RiverSplash! was a free three-day summer festival held annually along the Milwaukee River in downtown Milwaukee, Wisconsin. The event drew an attendance of 150,000 to 175,000 people and was spread out over ten city blocks. It featured ten music stages and 40 bands, along with a marketplace, boat rentals, fireworks, and street performers.

The event, along with Summerfest and the many ethnic and cultural festivals held throughout the city, are what give Milwaukee the nickname "City of Festivals."

== Description ==
Festivities began with opening ceremonies and a Great Paddle-Off between politicians and civic leaders at Pere Marquette Park, a central location along the river which hosts the Miller Genuine Draft Park Stage and other key events. New pieces of public art called RiverSculpture! were also unveiled at points along the Milwaukee Riverwalk.

Over 30 food vendors and restaurants were located throughout the event area.

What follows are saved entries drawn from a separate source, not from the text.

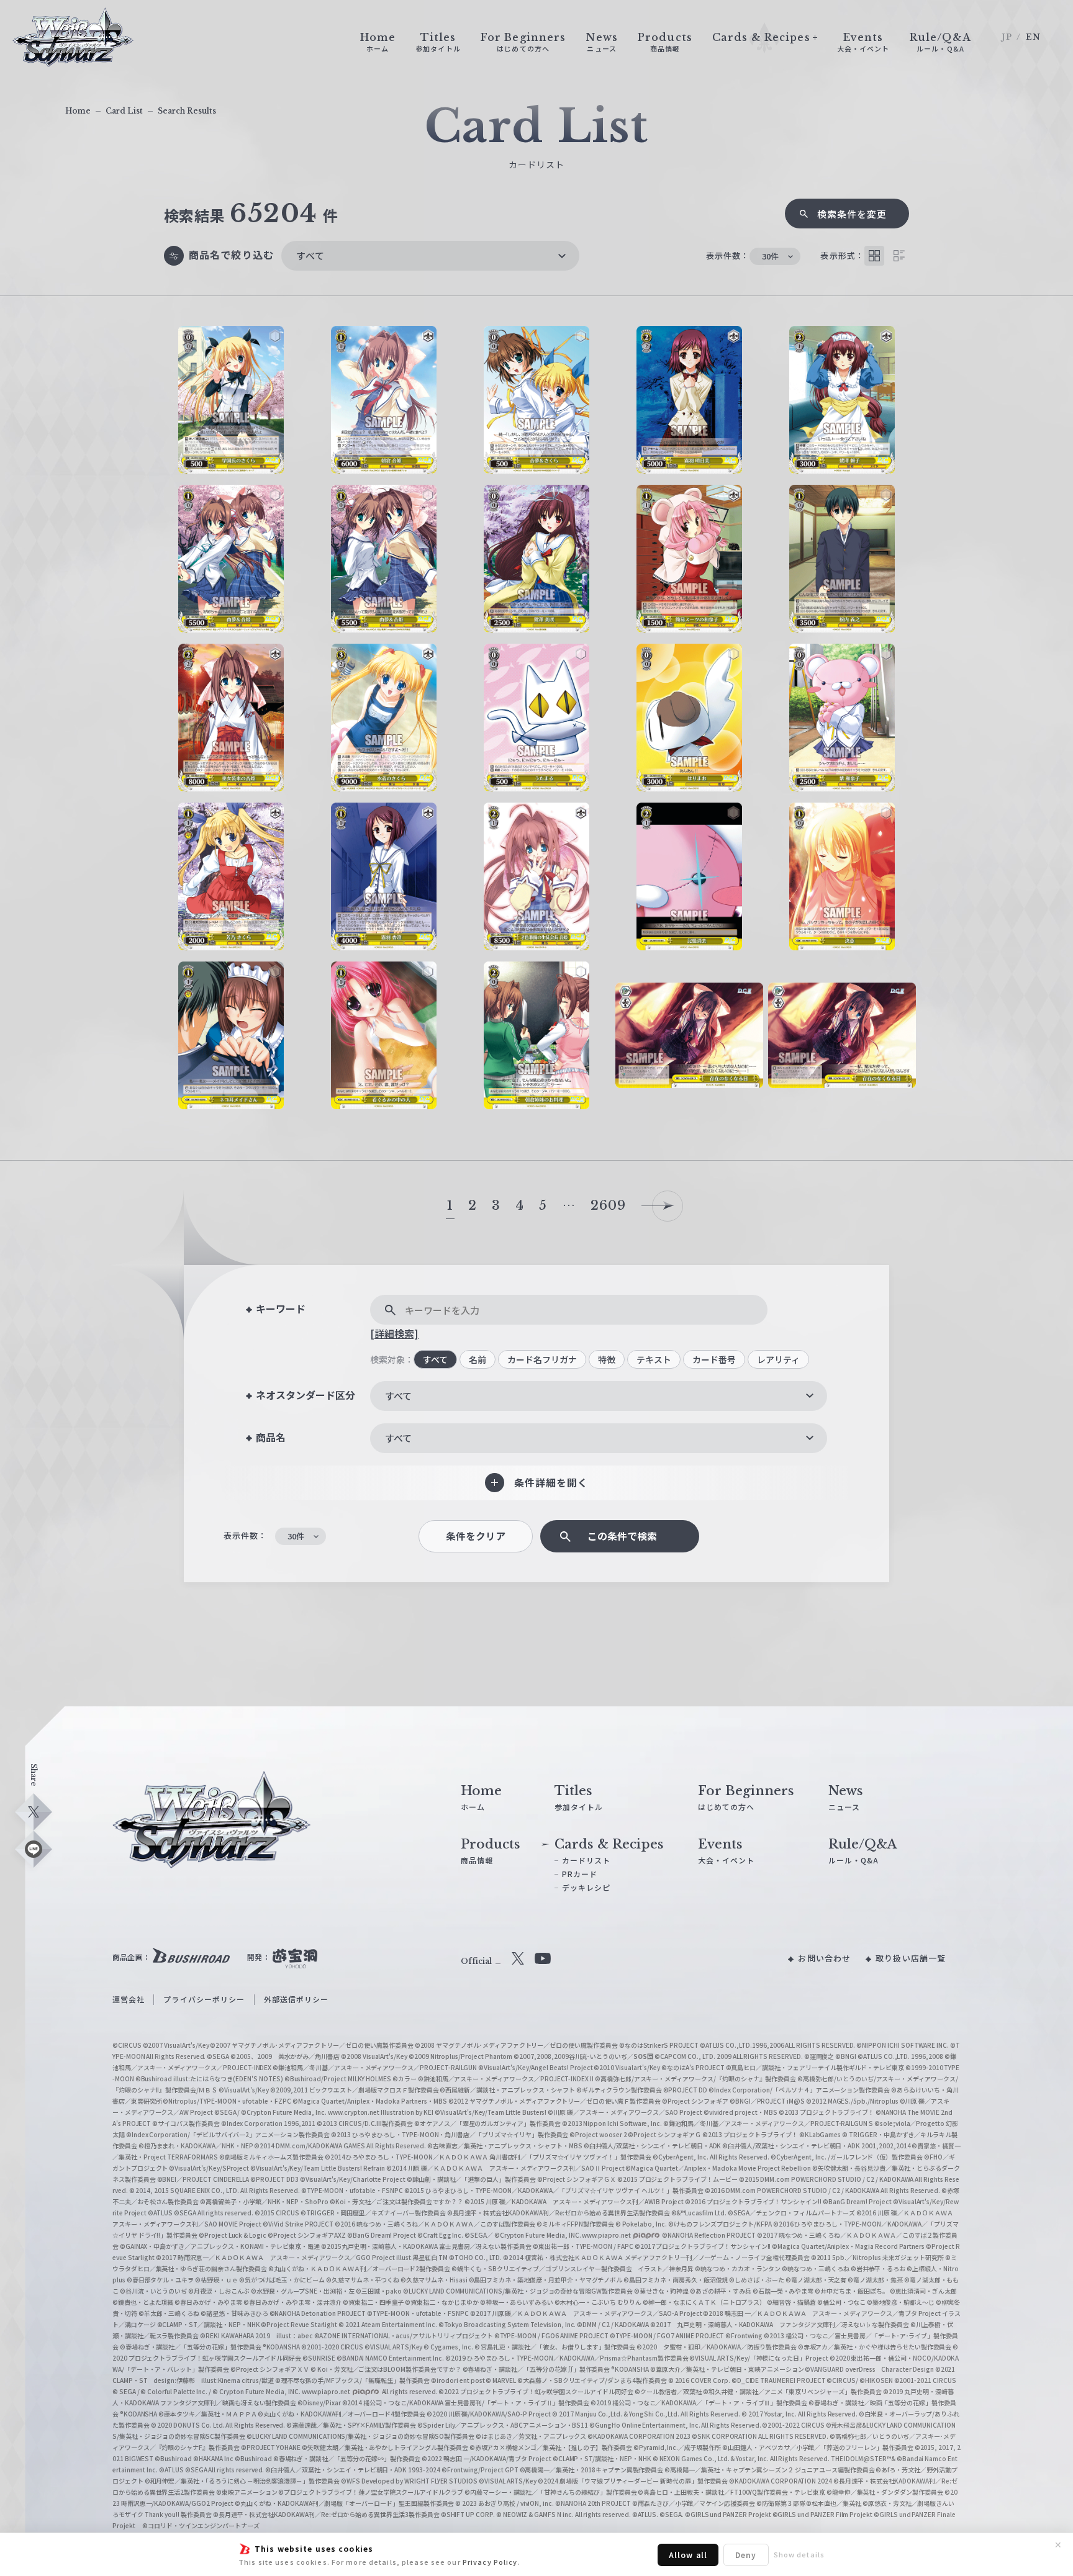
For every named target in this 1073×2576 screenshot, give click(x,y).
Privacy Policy (490, 2562)
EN (1033, 37)
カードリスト (586, 1860)
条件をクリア (475, 1536)
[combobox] (430, 256)
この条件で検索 (622, 1536)
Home (78, 110)
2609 (608, 1205)
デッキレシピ (586, 1887)
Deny (745, 2554)
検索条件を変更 (852, 213)
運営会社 (128, 1999)
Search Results (187, 110)
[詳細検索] (394, 1333)
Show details (799, 2554)
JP (1007, 37)
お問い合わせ (824, 1958)
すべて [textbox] (310, 255)
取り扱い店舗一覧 (911, 1958)
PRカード (580, 1873)
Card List (124, 110)
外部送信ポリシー (296, 1999)
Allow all (688, 2554)
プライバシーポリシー (204, 1999)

Notable are the store fronts of the historic Old World Third Street such as Usinger's Famous Sausage, Third Street Pier and Mader's German Restaurant. Firework displays were held on Friday and Saturday nights.

==End Of RiverSplash==
On a December 22nd, 2009 press release, board member Marsha Sehler of the Milwaukee Riverwalk District stated that the 2009 season was to be the last RiverSplash. “RiverSplash has had a successful 20-year run, but festivals are costly ventures and have their life cycles. It’s time for us to redirect our energies.”